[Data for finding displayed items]
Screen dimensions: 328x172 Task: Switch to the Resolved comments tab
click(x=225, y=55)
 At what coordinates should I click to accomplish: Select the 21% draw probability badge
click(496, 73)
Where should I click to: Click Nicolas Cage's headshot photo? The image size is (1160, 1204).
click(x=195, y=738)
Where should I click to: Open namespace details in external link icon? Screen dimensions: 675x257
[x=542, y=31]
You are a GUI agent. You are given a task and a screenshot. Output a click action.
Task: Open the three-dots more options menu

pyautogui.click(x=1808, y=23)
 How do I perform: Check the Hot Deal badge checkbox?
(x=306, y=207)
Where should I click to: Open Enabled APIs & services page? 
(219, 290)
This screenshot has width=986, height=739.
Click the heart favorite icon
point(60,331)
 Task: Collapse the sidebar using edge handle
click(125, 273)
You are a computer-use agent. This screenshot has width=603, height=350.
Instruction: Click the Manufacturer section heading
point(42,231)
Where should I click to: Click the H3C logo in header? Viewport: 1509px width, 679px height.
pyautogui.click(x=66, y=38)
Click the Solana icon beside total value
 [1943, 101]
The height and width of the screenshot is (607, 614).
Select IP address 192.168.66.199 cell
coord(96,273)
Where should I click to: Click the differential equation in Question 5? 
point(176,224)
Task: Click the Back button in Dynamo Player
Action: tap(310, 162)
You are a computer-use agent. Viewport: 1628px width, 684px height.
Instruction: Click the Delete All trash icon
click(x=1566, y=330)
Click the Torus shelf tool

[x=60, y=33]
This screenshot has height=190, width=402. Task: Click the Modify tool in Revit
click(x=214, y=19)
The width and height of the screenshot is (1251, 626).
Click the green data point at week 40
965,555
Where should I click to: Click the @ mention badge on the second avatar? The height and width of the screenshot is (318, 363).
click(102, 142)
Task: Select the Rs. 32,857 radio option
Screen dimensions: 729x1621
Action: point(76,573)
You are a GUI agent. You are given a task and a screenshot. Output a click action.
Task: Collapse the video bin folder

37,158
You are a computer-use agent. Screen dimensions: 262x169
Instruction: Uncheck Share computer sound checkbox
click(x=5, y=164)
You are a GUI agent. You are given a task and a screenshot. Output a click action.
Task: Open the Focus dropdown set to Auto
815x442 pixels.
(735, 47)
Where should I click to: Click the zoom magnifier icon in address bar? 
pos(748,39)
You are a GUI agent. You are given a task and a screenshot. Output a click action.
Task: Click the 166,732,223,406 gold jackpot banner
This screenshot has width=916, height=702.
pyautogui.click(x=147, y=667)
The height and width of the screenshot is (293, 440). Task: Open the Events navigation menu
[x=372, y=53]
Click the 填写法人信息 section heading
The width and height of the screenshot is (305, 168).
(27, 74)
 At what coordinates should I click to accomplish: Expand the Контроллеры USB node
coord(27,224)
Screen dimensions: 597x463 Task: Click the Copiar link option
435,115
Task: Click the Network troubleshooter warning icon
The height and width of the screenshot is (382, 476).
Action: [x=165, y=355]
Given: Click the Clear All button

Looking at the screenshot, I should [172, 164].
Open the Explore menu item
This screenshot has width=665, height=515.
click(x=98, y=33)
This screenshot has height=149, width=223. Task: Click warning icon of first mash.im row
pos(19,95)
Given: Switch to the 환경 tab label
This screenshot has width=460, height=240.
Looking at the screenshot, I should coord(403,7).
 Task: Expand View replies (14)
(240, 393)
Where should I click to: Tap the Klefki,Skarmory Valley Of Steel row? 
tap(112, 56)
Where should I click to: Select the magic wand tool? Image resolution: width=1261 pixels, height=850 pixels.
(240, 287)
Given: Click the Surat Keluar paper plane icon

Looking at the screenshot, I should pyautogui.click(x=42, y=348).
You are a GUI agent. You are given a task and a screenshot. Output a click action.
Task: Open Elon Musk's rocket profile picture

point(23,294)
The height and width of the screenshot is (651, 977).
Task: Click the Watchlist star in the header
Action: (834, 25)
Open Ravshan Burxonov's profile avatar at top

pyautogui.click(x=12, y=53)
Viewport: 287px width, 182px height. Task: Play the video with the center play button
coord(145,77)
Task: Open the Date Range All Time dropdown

SET PROBLEM: Convert the data between the lines holding "Where should I click to: Open Enabled" and "pos(748,39)", inclusive, into a numbered list, leaving out blank lines.

THE REPLY:
1. Where should I click to: Open Enabled APIs & services page? 
2. (219, 290)
3. This screenshot has width=986, height=739.
4. Click the heart favorite icon
5. point(60,331)
6.  Task: Collapse the sidebar using edge handle
7. click(125, 273)
8. You are a computer-use agent. This screenshot has width=603, height=350.
9. Instruction: Click the Manufacturer section heading
10. point(42,231)
11. Where should I click to: Click the H3C logo in header? Viewport: 1509px width, 679px height.
12. pyautogui.click(x=66, y=38)
13. Click the Solana icon beside total value
14.  [1943, 101]
15. The height and width of the screenshot is (607, 614).
16. Select IP address 192.168.66.199 cell
17. coord(96,273)
18. Where should I click to: Click the differential equation in Question 5? 
19. point(176,224)
20. Task: Click the Back button in Dynamo Player
21. Action: tap(310, 162)
22. You are a computer-use agent. Viewport: 1628px width, 684px height.
23. Instruction: Click the Delete All trash icon
24. click(x=1566, y=330)
25. Click the Torus shelf tool
26. [x=60, y=33]
27. This screenshot has height=190, width=402. Task: Click the Modify tool in Revit
28. click(x=214, y=19)
29. The width and height of the screenshot is (1251, 626).
30. Click the green data point at week 40
31. 965,555
32. Where should I click to: Click the @ mention badge on the second avatar? The height and width of the screenshot is (318, 363).
33. click(102, 142)
34. Task: Select the Rs. 32,857 radio option
35. Screen dimensions: 729x1621
36. Action: point(76,573)
37. You are a GUI agent. You are given a task and a screenshot. Output a click action.
38. Task: Collapse the video bin folder
39. 37,158
40. You are a computer-use agent. Screen dimensions: 262x169
41. Instruction: Uncheck Share computer sound checkbox
42. click(x=5, y=164)
43. You are a GUI agent. You are given a task and a screenshot. Output a click action.
44. Task: Open the Focus dropdown set to Auto
45. 815x442 pixels.
46. (735, 47)
47. Where should I click to: Click the zoom magnifier icon in address bar? 
48. pos(748,39)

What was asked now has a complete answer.